• **Activity**
Reproduce the listing below exactly, beginning with its first line and ending with the line that holds "1438x840 pixels."; pictures are not part of the copy.

++++ Given data

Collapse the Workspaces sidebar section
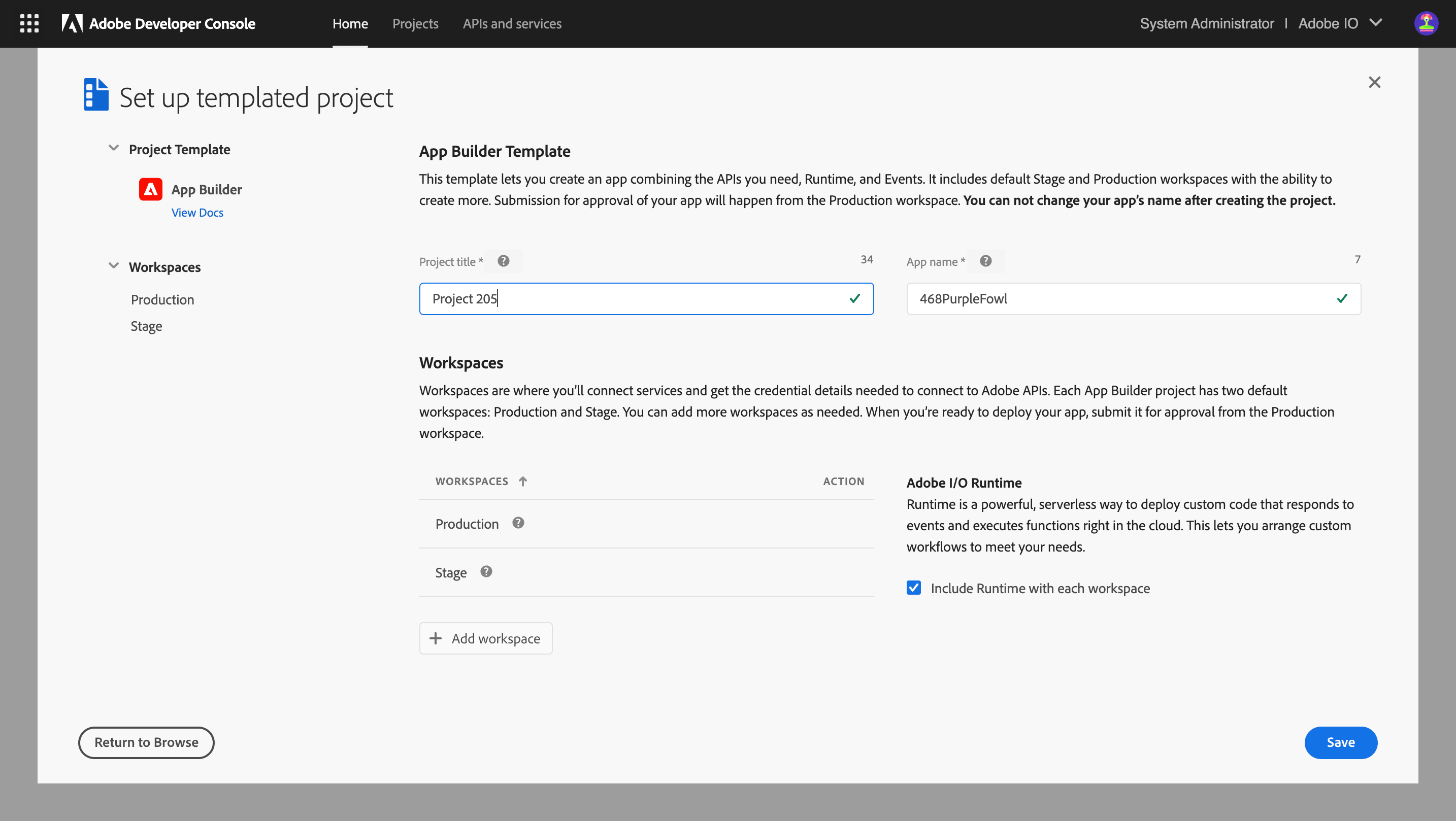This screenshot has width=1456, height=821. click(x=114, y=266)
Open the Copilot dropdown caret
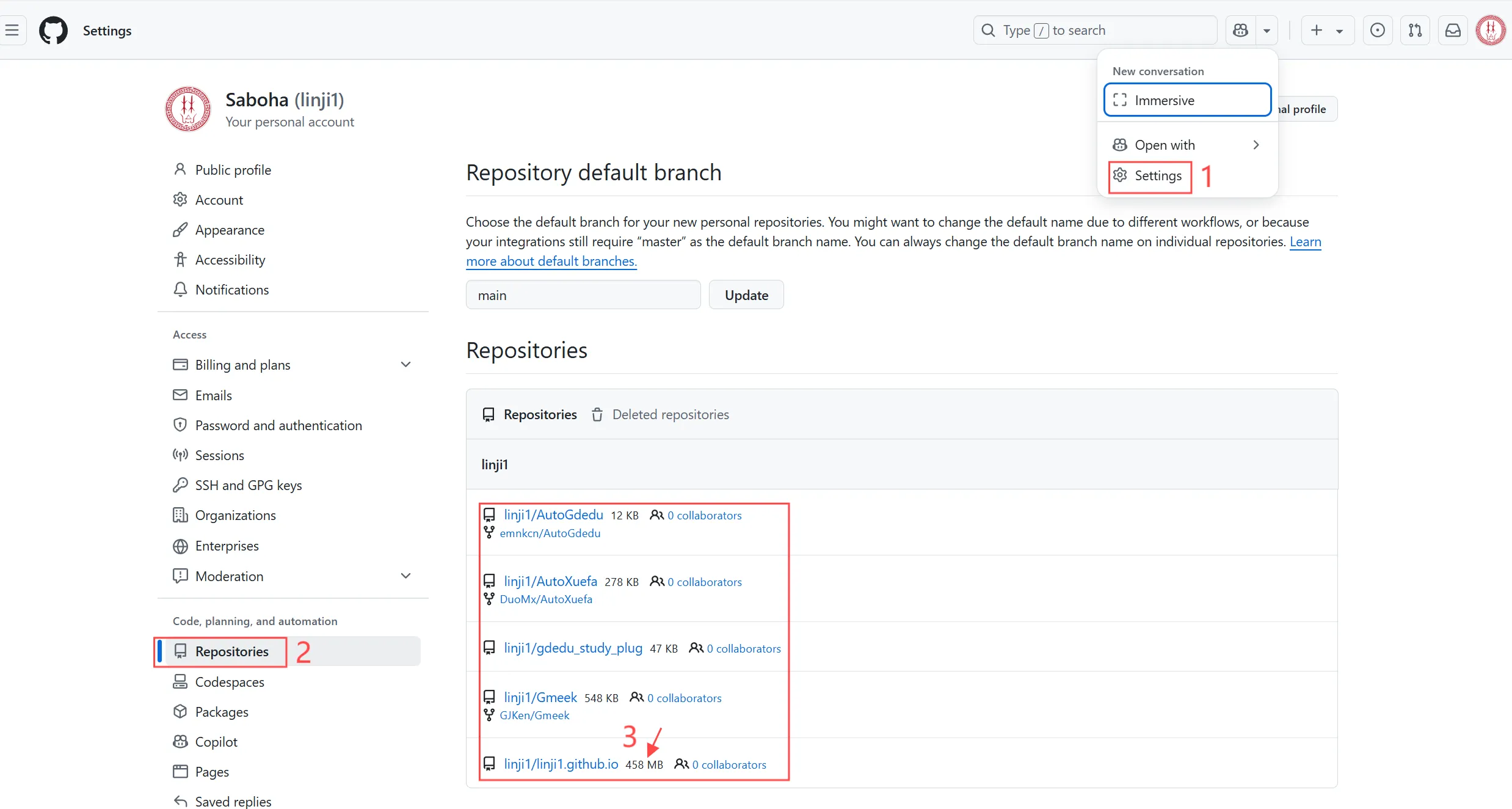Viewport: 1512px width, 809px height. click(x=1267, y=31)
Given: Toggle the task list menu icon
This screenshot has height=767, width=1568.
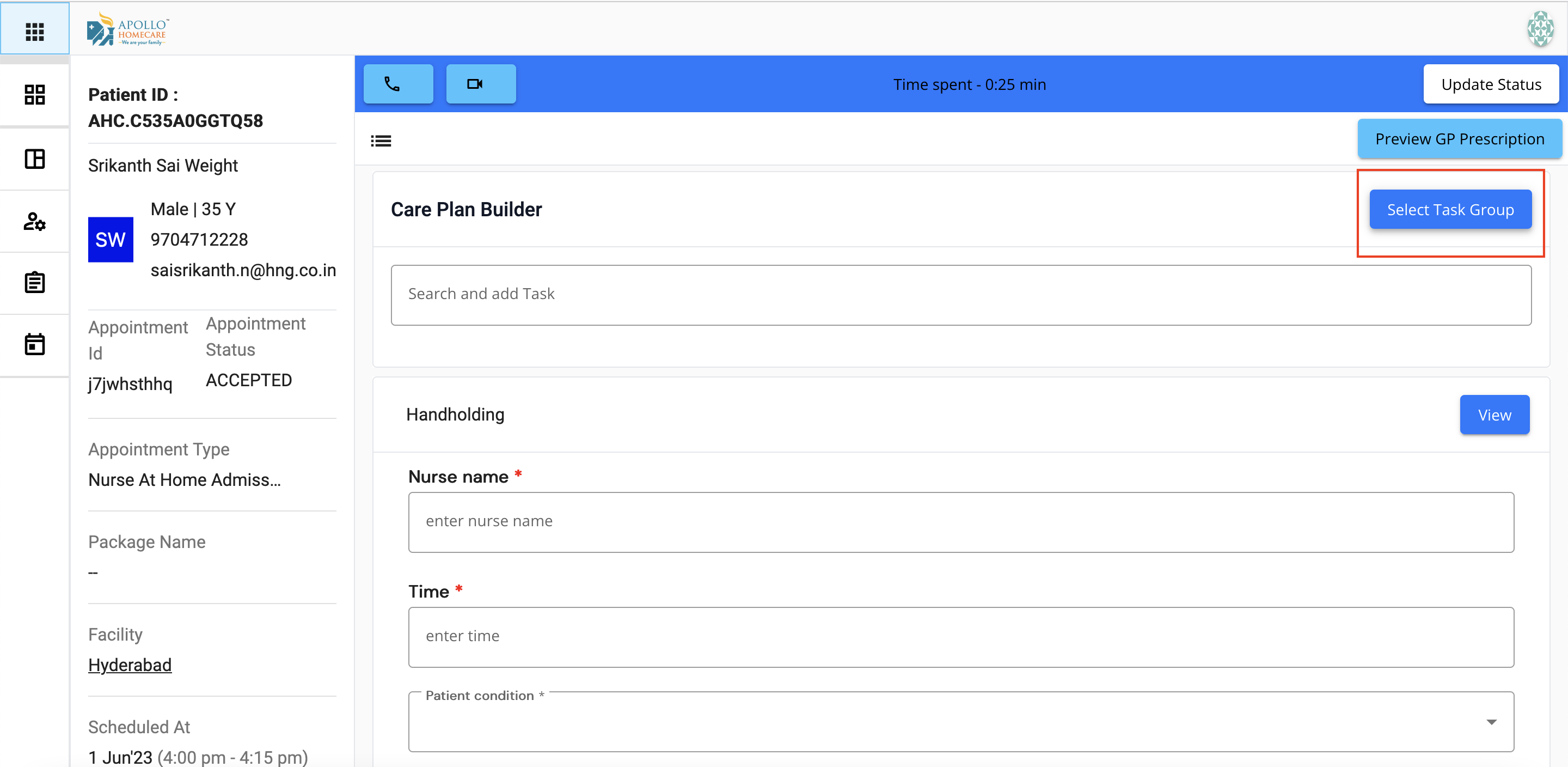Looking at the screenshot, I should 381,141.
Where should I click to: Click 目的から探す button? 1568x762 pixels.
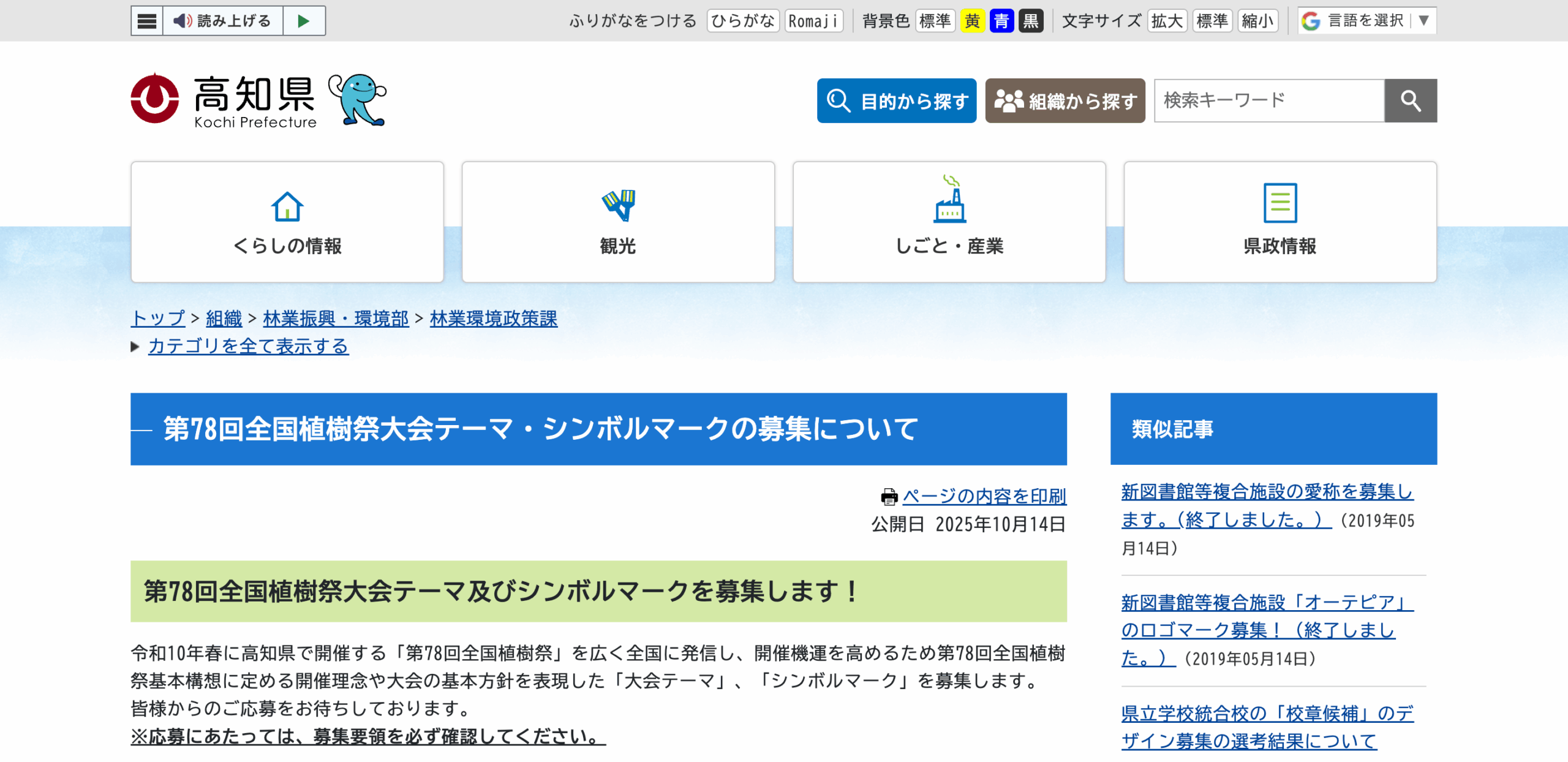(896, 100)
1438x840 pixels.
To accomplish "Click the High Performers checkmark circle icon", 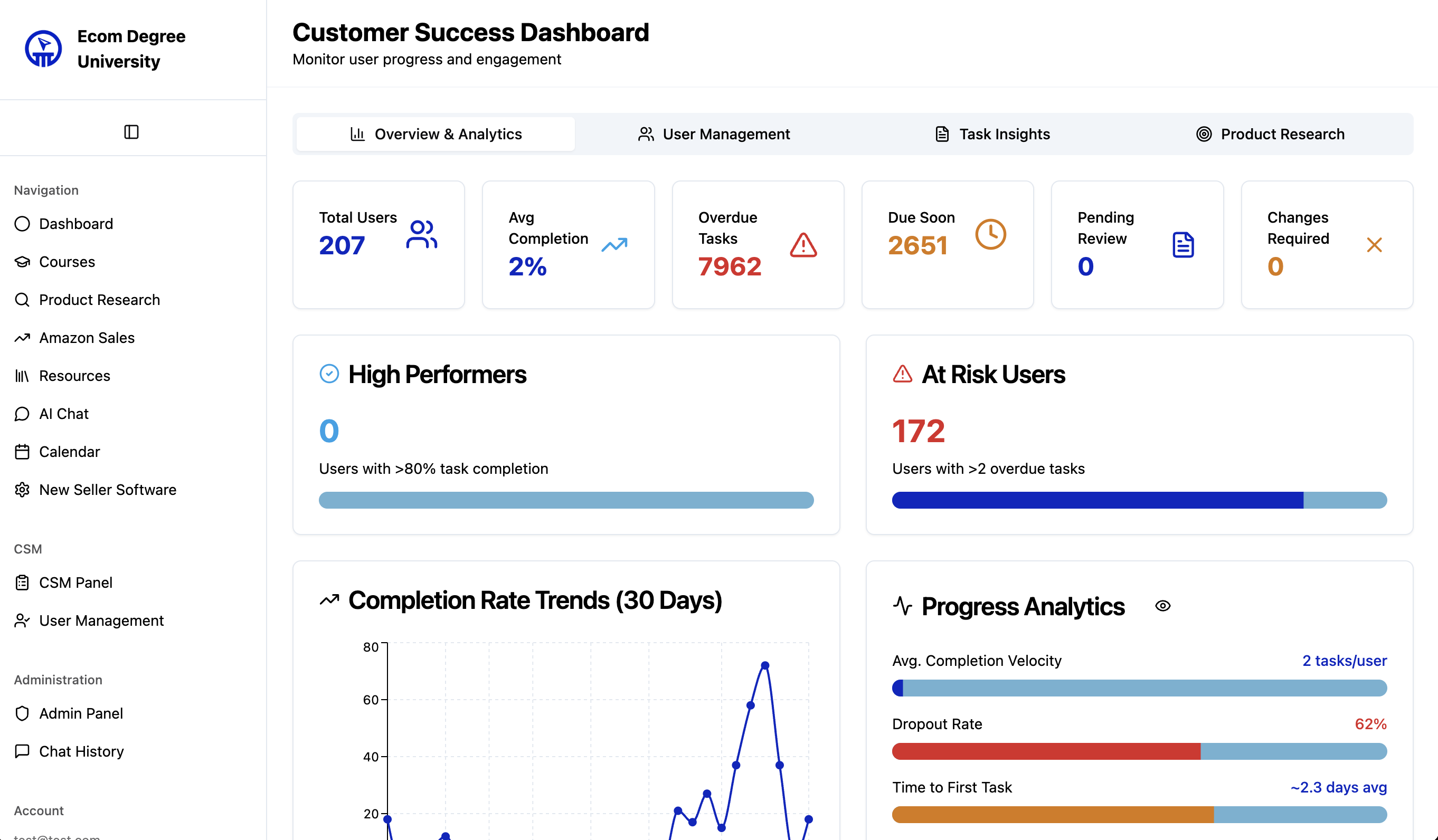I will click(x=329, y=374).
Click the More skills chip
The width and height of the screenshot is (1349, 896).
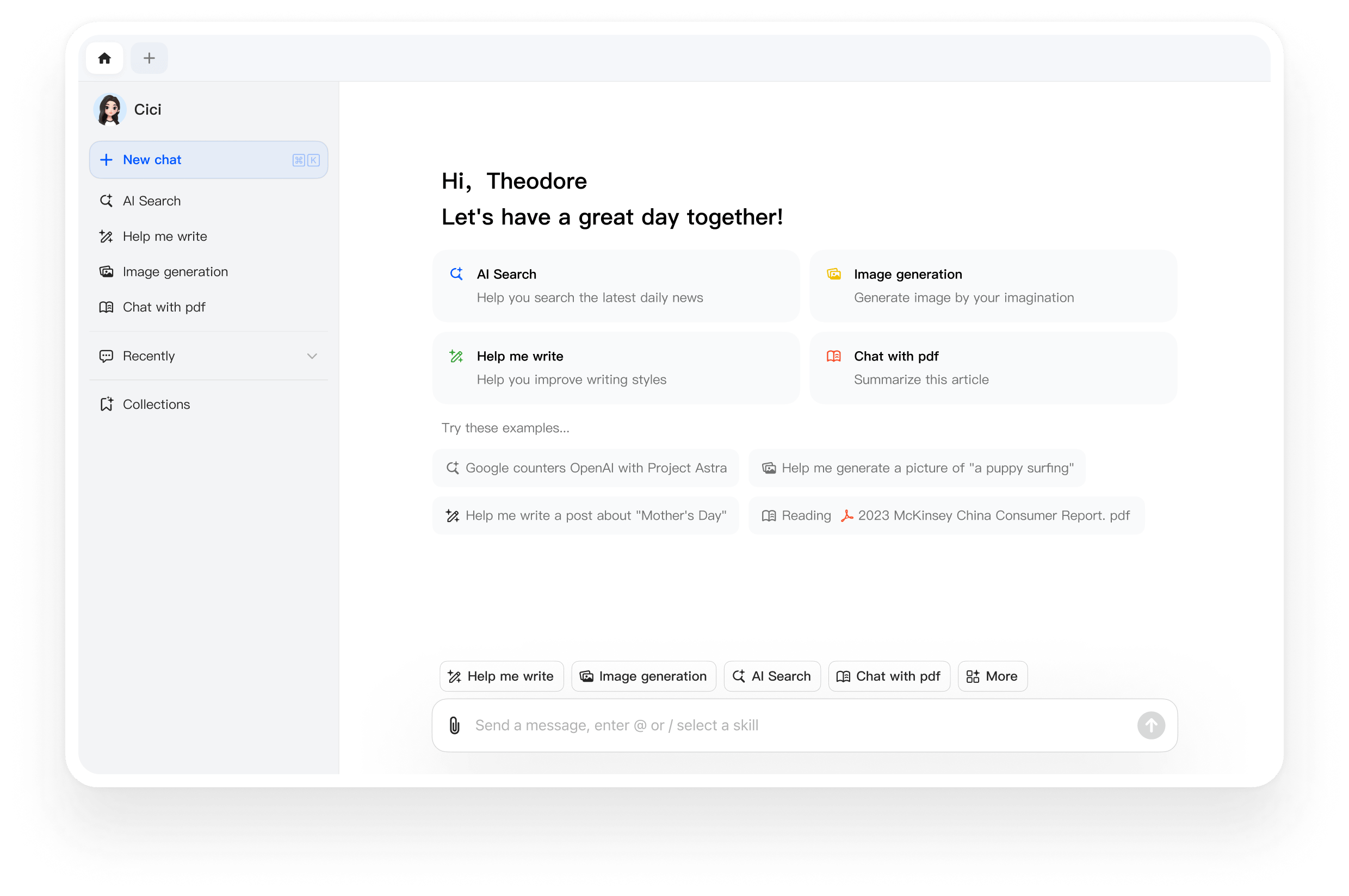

++++++++

• **Reply to the task**
Collapse the Workspaces sidebar section
This screenshot has width=1456, height=821. click(x=114, y=266)
Open the Copilot dropdown caret
Viewport: 1512px width, 809px height. click(x=1267, y=31)
Given: Toggle the task list menu icon
This screenshot has height=767, width=1568.
Looking at the screenshot, I should 381,141.
Where should I click to: Click 目的から探す button? 1568x762 pixels.
(896, 100)
1438x840 pixels.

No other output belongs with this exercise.